(Saved data entries)
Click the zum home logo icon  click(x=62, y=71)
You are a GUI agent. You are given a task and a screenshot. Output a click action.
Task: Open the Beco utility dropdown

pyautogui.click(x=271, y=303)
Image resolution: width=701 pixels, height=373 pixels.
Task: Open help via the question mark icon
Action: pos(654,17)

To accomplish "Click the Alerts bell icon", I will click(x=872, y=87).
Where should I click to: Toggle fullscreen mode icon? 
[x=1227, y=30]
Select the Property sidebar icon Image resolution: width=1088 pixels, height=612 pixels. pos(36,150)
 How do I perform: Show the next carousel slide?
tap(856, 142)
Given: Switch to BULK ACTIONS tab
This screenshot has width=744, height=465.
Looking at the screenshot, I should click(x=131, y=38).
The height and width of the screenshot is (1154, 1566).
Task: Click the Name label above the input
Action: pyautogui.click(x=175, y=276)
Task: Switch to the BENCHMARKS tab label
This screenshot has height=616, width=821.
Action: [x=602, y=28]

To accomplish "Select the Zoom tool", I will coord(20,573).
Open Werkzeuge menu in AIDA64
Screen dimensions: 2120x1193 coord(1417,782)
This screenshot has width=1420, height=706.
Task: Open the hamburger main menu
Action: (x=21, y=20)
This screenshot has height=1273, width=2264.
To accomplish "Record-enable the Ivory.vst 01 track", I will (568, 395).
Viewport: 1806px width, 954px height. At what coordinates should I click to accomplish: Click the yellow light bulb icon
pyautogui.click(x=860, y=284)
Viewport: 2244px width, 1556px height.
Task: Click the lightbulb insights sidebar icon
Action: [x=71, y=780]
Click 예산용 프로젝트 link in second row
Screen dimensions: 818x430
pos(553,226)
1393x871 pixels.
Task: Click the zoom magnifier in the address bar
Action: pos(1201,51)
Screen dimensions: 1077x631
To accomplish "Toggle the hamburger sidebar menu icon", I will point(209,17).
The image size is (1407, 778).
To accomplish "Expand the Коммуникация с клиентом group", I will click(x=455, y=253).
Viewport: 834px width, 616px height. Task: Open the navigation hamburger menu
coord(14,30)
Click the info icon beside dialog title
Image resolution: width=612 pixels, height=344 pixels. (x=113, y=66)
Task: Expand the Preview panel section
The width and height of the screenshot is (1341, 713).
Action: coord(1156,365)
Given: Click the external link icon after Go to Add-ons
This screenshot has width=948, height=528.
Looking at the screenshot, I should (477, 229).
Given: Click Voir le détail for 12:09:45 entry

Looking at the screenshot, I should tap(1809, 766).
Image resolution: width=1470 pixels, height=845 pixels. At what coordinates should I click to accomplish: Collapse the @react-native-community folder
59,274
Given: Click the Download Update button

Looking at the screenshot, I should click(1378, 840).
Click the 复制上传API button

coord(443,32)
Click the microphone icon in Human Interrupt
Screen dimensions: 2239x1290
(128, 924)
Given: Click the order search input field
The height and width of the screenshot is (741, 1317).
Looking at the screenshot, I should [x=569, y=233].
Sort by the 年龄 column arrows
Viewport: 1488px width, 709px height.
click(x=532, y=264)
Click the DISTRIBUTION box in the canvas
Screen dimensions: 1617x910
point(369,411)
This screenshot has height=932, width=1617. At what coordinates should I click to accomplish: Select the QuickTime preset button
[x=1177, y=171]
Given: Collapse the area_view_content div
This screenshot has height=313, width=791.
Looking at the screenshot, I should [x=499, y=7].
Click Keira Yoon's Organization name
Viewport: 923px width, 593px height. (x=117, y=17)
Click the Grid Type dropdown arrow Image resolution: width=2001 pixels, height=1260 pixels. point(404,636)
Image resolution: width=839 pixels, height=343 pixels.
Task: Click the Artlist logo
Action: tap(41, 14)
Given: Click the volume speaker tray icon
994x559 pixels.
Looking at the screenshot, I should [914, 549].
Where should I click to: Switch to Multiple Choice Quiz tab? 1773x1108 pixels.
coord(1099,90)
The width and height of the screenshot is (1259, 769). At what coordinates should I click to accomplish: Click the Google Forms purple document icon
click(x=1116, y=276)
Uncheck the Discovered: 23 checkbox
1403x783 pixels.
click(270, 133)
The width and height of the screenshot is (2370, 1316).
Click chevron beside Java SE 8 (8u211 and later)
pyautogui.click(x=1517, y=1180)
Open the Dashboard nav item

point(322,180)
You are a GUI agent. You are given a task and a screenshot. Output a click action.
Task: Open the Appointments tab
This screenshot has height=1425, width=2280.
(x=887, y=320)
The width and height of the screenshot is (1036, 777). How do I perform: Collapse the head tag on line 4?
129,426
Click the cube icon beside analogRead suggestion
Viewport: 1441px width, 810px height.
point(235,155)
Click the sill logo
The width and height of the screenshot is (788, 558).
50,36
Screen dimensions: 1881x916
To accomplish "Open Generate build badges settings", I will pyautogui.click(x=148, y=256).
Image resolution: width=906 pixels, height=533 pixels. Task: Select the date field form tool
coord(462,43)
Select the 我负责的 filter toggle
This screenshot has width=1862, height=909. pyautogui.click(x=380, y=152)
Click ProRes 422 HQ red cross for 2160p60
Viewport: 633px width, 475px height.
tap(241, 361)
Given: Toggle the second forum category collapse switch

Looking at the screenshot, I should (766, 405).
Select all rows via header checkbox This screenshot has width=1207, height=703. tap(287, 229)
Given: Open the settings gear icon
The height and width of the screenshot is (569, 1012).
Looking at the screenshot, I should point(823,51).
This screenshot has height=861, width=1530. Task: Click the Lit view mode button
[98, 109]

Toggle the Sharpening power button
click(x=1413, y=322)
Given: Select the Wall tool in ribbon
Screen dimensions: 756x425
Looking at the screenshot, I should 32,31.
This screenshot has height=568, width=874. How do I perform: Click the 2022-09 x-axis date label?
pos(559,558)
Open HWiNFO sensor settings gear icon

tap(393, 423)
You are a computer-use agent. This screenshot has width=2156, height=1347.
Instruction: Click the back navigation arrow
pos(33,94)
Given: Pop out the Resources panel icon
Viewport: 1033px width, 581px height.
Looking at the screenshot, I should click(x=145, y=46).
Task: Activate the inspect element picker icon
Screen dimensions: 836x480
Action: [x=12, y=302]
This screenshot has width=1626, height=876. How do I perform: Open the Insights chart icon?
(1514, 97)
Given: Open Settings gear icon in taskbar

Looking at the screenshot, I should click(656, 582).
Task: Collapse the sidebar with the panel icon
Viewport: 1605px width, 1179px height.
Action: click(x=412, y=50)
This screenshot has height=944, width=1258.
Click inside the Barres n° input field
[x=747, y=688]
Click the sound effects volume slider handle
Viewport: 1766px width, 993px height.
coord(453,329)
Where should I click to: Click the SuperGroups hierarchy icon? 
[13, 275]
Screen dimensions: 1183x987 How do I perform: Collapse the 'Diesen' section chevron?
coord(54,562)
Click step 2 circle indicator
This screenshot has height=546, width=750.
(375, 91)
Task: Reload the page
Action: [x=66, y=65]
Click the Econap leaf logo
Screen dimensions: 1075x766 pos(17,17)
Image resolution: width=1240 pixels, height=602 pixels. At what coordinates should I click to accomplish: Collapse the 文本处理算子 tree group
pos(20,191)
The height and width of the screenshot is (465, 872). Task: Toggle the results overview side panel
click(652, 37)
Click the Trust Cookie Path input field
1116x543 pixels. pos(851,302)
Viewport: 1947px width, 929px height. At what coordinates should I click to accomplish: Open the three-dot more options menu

Exercise requirements: Working from the entries above, find every line in which the word "Expand" occurs and copy it.

Result:
To accomplish "Expand the Коммуникация с клиентом group", I will click(x=455, y=253).
Task: Expand the Preview panel section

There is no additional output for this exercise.